++++ Dataset records ++++

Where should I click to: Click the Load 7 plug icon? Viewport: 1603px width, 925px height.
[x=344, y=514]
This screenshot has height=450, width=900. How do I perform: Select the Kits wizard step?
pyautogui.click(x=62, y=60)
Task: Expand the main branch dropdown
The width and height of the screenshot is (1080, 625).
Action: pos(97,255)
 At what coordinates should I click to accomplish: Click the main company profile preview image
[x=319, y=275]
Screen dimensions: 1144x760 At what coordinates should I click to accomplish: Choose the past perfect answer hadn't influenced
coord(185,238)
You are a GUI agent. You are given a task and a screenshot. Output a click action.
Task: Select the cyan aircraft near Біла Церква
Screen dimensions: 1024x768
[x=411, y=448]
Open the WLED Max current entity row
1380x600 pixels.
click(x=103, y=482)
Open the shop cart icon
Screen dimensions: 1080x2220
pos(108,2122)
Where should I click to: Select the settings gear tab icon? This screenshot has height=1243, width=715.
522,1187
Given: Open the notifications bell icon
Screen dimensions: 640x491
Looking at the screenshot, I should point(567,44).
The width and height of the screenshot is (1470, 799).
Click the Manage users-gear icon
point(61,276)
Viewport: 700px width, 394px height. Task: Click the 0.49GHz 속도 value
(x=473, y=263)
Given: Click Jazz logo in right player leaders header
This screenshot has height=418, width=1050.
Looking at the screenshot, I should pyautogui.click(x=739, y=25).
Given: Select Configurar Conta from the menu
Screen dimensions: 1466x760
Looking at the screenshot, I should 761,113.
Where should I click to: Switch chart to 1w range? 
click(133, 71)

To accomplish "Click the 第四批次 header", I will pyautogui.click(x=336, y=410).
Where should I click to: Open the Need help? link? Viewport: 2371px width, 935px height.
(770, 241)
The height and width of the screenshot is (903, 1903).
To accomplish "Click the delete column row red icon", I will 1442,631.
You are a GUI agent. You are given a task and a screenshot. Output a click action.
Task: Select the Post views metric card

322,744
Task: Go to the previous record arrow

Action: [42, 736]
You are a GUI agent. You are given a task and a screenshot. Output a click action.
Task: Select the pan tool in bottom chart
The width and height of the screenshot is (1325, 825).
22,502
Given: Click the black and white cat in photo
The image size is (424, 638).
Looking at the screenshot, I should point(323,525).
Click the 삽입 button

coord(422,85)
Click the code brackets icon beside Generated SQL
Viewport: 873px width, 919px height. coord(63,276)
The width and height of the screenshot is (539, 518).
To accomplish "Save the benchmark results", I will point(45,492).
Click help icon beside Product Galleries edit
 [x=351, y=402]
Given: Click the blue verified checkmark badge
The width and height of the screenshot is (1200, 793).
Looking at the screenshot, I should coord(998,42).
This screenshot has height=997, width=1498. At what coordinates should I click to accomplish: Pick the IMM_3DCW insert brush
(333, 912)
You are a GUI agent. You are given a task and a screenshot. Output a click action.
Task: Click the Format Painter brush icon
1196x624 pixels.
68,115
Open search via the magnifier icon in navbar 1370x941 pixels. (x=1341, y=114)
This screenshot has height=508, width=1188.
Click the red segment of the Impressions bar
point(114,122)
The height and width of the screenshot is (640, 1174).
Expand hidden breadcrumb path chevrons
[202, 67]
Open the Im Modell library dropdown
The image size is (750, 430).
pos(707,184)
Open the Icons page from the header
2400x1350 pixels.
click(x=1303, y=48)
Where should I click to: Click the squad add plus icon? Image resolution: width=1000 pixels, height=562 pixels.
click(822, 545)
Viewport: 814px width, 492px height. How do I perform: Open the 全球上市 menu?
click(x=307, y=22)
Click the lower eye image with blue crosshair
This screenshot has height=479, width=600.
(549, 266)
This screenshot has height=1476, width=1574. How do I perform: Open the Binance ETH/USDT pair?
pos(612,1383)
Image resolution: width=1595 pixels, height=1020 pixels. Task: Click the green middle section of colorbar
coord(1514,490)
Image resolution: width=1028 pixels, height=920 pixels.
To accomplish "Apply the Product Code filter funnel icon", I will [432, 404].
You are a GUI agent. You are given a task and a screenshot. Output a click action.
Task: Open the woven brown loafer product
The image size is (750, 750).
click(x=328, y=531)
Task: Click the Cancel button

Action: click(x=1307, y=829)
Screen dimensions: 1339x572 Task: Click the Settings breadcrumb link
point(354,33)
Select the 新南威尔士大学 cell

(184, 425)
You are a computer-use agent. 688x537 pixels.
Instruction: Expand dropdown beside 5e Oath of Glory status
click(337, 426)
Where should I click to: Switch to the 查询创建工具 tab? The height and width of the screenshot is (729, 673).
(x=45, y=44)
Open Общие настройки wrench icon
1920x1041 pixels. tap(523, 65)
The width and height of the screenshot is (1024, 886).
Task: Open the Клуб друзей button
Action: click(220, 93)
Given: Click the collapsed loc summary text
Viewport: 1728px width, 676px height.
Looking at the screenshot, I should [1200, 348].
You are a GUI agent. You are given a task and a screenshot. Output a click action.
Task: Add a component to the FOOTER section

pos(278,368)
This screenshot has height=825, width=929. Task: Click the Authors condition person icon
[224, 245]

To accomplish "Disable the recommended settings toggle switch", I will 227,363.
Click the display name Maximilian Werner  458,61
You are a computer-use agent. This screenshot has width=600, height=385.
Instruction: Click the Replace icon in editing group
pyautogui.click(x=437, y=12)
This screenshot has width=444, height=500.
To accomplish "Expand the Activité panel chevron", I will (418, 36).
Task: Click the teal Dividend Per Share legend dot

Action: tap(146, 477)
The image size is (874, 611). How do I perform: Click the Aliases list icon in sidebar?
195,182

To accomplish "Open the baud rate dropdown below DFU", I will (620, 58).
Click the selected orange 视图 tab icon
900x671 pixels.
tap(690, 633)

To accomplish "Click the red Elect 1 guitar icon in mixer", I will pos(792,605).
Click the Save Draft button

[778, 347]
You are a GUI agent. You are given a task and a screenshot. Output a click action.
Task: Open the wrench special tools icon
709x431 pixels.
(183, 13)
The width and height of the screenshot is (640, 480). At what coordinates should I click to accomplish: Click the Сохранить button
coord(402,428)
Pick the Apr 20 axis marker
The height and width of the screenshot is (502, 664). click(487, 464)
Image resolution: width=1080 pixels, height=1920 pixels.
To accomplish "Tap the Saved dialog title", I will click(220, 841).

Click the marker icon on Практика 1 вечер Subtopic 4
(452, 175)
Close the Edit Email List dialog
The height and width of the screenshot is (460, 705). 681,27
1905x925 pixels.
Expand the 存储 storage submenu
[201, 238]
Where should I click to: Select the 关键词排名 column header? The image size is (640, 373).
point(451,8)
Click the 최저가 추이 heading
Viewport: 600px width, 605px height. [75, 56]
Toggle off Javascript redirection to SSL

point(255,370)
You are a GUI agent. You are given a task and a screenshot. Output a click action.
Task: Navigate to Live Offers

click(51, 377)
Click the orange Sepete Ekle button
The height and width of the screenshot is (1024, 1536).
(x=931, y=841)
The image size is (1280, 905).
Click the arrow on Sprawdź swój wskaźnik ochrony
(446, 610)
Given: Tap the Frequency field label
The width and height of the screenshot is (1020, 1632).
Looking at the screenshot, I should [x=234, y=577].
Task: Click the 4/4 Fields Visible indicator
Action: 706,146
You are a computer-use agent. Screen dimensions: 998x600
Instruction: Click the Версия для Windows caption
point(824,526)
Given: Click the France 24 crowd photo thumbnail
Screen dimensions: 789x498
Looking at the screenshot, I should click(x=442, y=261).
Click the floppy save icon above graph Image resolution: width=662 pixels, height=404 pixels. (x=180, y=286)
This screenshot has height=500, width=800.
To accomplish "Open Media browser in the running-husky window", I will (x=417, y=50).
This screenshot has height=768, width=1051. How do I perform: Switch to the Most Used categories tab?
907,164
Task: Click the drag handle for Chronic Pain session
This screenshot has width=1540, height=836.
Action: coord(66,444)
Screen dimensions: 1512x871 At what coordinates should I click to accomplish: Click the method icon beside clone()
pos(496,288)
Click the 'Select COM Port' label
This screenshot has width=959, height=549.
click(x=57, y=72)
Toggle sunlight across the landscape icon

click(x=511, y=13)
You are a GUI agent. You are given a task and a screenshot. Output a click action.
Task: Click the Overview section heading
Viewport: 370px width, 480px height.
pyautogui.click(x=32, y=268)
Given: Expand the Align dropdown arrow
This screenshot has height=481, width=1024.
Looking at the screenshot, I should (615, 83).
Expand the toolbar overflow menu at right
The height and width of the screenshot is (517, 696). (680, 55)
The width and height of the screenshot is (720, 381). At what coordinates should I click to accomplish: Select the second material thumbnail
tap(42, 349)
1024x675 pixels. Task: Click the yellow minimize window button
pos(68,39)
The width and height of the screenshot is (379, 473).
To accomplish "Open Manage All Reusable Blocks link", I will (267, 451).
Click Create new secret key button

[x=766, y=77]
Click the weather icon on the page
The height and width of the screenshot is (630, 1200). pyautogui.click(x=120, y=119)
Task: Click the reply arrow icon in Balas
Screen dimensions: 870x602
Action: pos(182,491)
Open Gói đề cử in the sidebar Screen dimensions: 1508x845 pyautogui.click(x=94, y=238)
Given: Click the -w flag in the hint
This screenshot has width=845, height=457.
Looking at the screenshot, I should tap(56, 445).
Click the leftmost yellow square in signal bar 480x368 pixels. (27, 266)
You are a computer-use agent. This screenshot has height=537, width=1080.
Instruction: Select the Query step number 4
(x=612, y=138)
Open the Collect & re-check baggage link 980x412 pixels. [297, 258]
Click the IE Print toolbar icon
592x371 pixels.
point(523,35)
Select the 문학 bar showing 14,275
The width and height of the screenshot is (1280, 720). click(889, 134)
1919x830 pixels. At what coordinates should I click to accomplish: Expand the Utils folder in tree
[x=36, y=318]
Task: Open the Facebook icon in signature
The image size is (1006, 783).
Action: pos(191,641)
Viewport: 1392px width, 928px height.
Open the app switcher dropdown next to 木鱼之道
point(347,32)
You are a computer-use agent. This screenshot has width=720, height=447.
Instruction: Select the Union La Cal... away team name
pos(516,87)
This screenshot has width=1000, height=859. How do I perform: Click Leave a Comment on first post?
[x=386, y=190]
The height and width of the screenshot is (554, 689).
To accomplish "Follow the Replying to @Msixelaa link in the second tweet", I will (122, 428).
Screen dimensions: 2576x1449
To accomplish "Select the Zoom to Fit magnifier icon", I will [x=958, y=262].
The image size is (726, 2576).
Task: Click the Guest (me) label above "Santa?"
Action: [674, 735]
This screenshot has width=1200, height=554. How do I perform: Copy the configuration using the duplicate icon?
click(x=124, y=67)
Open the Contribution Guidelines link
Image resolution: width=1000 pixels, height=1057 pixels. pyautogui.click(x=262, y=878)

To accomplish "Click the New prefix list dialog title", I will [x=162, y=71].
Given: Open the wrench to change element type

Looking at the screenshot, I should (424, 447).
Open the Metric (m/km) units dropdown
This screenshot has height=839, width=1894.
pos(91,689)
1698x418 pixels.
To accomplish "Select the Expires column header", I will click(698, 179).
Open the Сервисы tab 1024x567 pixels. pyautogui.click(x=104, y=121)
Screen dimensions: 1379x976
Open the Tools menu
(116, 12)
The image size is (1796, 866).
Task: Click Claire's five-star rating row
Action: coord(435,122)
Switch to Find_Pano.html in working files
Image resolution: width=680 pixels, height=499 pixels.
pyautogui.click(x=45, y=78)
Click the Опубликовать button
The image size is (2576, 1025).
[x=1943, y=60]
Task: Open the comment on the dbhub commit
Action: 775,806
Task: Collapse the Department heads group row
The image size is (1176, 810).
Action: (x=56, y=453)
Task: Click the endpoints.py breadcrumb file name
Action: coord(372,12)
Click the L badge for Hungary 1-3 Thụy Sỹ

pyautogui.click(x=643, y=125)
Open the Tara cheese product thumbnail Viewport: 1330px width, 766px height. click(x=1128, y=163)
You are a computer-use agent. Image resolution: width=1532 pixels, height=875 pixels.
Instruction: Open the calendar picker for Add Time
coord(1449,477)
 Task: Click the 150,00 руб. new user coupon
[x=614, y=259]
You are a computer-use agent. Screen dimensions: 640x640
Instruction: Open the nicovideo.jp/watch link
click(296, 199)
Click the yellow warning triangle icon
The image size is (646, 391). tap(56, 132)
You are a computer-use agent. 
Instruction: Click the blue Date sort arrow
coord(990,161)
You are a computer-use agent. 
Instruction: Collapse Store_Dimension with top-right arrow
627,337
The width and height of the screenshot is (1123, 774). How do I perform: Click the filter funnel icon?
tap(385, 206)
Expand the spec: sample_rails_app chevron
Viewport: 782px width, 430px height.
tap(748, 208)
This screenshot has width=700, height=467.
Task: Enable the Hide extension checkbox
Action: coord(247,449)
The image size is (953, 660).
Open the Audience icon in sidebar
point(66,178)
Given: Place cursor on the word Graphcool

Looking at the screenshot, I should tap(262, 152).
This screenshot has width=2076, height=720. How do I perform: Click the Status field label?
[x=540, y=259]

++++

* Task requirements: Copy the lines above exactly, beginning at the line that has "1905x925 pixels." and stopping after the line that has "Given: Tap the Frequency field label", and omit the rest.

* Solution for this task:
1905x925 pixels.
Expand the 存储 storage submenu
[201, 238]
Where should I click to: Select the 关键词排名 column header? The image size is (640, 373).
point(451,8)
Click the 최저가 추이 heading
Viewport: 600px width, 605px height. [75, 56]
Toggle off Javascript redirection to SSL

point(255,370)
You are a GUI agent. You are given a task and a screenshot. Output a click action.
Task: Navigate to Live Offers

click(51, 377)
Click the orange Sepete Ekle button
The height and width of the screenshot is (1024, 1536).
(x=931, y=841)
The image size is (1280, 905).
Click the arrow on Sprawdź swój wskaźnik ochrony
(446, 610)
Given: Tap the Frequency field label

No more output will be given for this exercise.